Wanderer uses the Souls' advanced medical knowledge to heal Jamie when he almost dies from an infection, then teaches the humans to nonviolently remove Souls from their human hosts, leading to increased peace between the band of humans and some of the Souls. Melanie Stryder and Wanderer are played by Saiorse Ronan. The last thing I saw her in was Hanna, in which she played a modern young warrior woman, which was pretty awesome. I've also seen her in two literary adaptations, both of books I haven't read - Atonement (the love story you watch when you want to weep your eyes out) and The Lovely Bones. Ronan was born in 1994, so she's still only 19, but she's grown into a very beautiful woman. I guarantee you that by 30 she will be a legendary red carpet beauty. Jared is played by Max Irons, who was in Red Riding Hood (loosely connected to Twilight in that it was directed by Catherine Hardwicke like the first Twilight film, and it featured Billy "Charlie Swan" Burke) and who is the son of Jeremy Irons. (Anagrams of Max Irons that might describe his personality include Arson Mix, Soar Minx, As In Mr Ox, and Ram In Sox.) 

I have the same problem with Melanie and Jared's romance in the movie as I had in the book - I just don't feel that there's a lot of passion or heat there, except in one brief scene in which Jared remembers kissing Melanie and sees his memory in a dream. Max Irons is very pretty to look at, though. He is an English model as well as an actor, so think young Rupert Everett. (I say this knowing full well that Rupert Everett has aged extremely well and is, in fact, sexier now than he was at 25.) My feels reside more with Ian and Wanderer - he falls in love with her personality, not her physical body, although he does find her silvery, wispy natural form to be beautiful. (It's one of the most touching scenes of the book; in the movie, Ian is depicted holding another Soul, not Wanderer.) 

Ian is played by Jake Abel, who was in I Am Number Four (with Teresa Palmer from Warm Bodies) and the Percy Jackson movies as well as appearing in The Lovely Bones. It would be a nice symmetry if Abel and Ronan had played love interests in that movie, but while Ronan played the main character Susie, Abel had a small role as Susie's best friend's boyfriend. (He has one major scene - mistakenly thinking Susie's dad is attacking his girlfriend and beating Susie's dad with a baseball bat, badly injuring the dad's knee.) 

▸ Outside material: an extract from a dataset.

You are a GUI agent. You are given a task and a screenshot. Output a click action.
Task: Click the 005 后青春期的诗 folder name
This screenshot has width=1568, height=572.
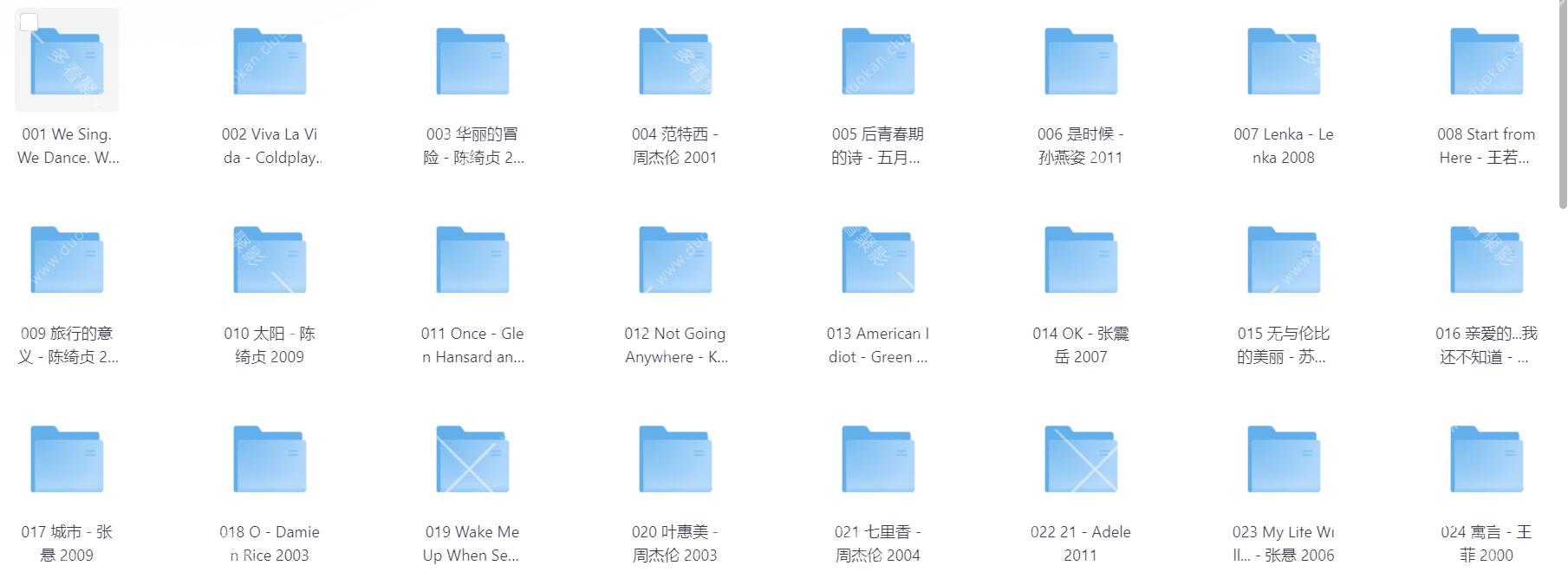[x=877, y=146]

The stubborn Seeker who pursues Wanderer beyond what is normal for the cooperative-minded, peaceful Souls is played by German actress Diane Kruger. I may remember her from such films as Troy (in which she played Helen), the two National Treasure movies, and Inglourious Basterds (the film in which I discovered the beauty that is Michael Fassbender). She's a character you love to hate, but Kruger plays this character beautifully. The Seeker has a secret - she's fighting a losing battle with the human whose body she inhabits, and she can't stand her own perceived weakness for not being able to conquer the supposedly inferior human mind. She gets her interplanetary comeuppance. I was a little disappointed in the book - I gave it three out of five stars - but the movie was better than I expected it to be. Unless you're a hardcore Stephenie Meyer fan, you can probably skip the book safely and see the movie. It doesn't suck. Four out of five stars.